Mas de fato tudo saiu errado para mim. Gastei minha gasolina indo a vários pontos eqüidistantes da cidade, a decoração das bandeirinhas de São João foi literalmente por água abaixo, logo agora na temporada de sol, me cai uma chuva. - resultado, trabalho dobrado. E à noite, depois de um dia exaustivo de trabalho, uma caminhada pelo calçadão para manter a saúde em dia e anuviar os pensamentos, me é interrompida quando num carro aparece um cidadão sem nada para fazer com sua vida, pára seu veículo do meu lado e fica me dando psiu. Putz! A coisa tá fora de controle, tratei bem como manda a boa educação, dei uma aceno gritando “Tudo bem aí amigo” e continuei minha caminhada como se nada a houvesse interrompido, creio que ele se mancou e viu que minha praia não era bem a dele, cada uma você tem que passar viu!
Pra terminar o dia, meu carro queimou a bomba de gasolina, esse negócio de carro flex, uma hora usa álcool e outra gasolina, termina por estragar tudo, também, andei por demais com a reserva. Confesso minha culpa, minha tão grande culpa. Chamei o reboque, um preço absurdo. O cara cobrava o mesmo valor para ir até a esquina ou atravessar para o outro lado da cidade, e o pior, não negociava, alegava que àquela hora da noite, aí por volta das 10, era mais caro.

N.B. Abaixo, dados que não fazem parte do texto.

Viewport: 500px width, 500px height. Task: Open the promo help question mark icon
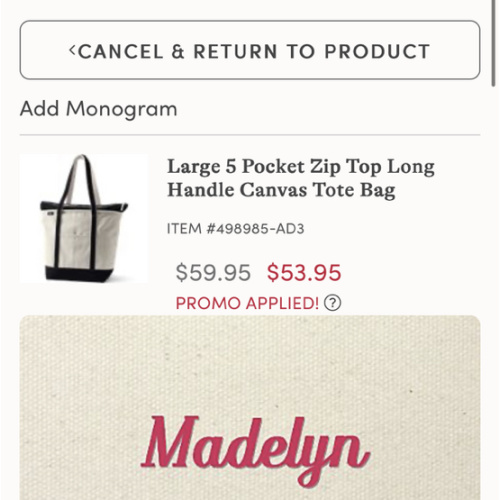click(333, 303)
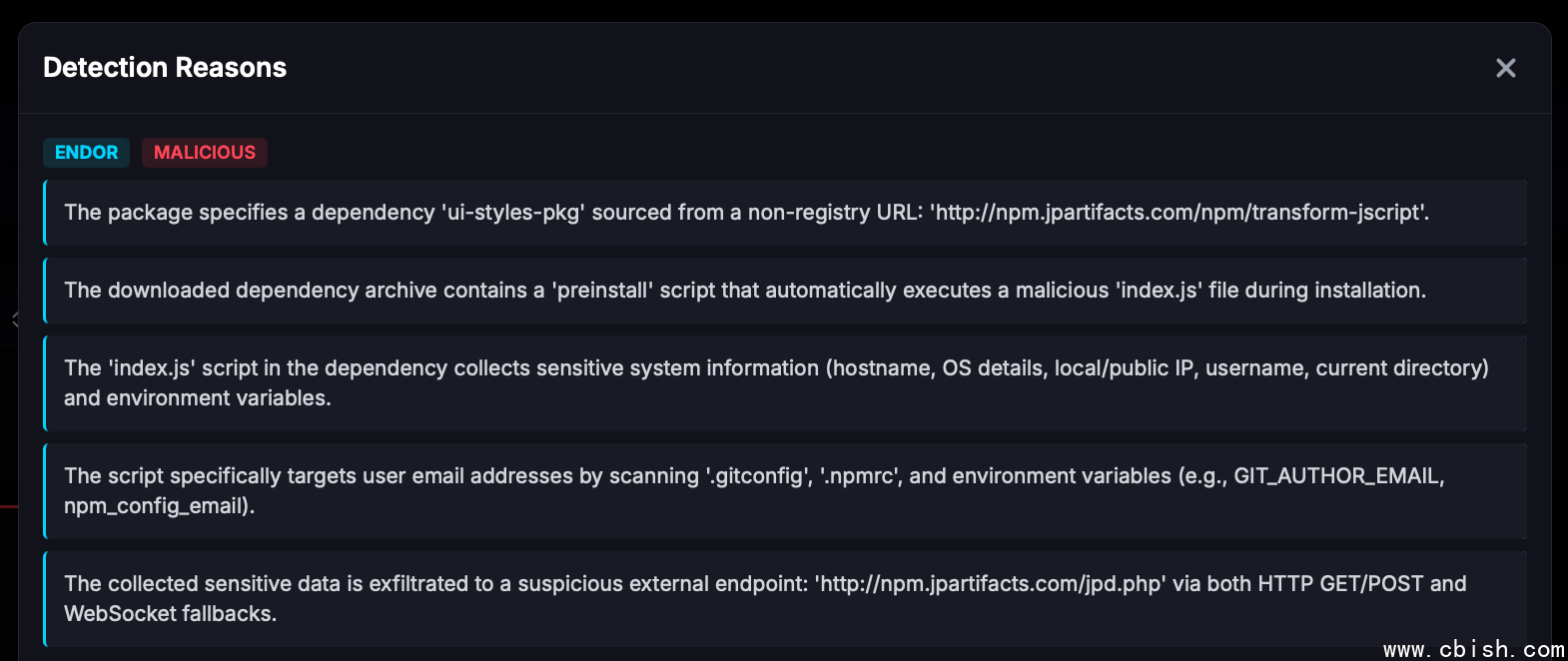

Resultado - deixei o carro num desses postos de gasolina 24 horas. Liguei para meu cunhado e meu irmão, pois o bairro em questão era ermo e perigoso. Havia trocado de aparelho celular e o número do mecânico ainda não constava, ele até tinha a peça que queimou, mas havia ido a um arraial junino na companhia da irmã recém chegada de São Paulo. Fui de moto táxi para casa. Recebi o carro consertado somente a noitinha do dia seguinte, graças a Deus, ainda há bons mecânicos, o que me entristece foi a sucessão de fatos da noite e o tamanho da conta. Vou tomar um banho de mar, assim, quem sabe as águas não descarreguem em mim boas energias.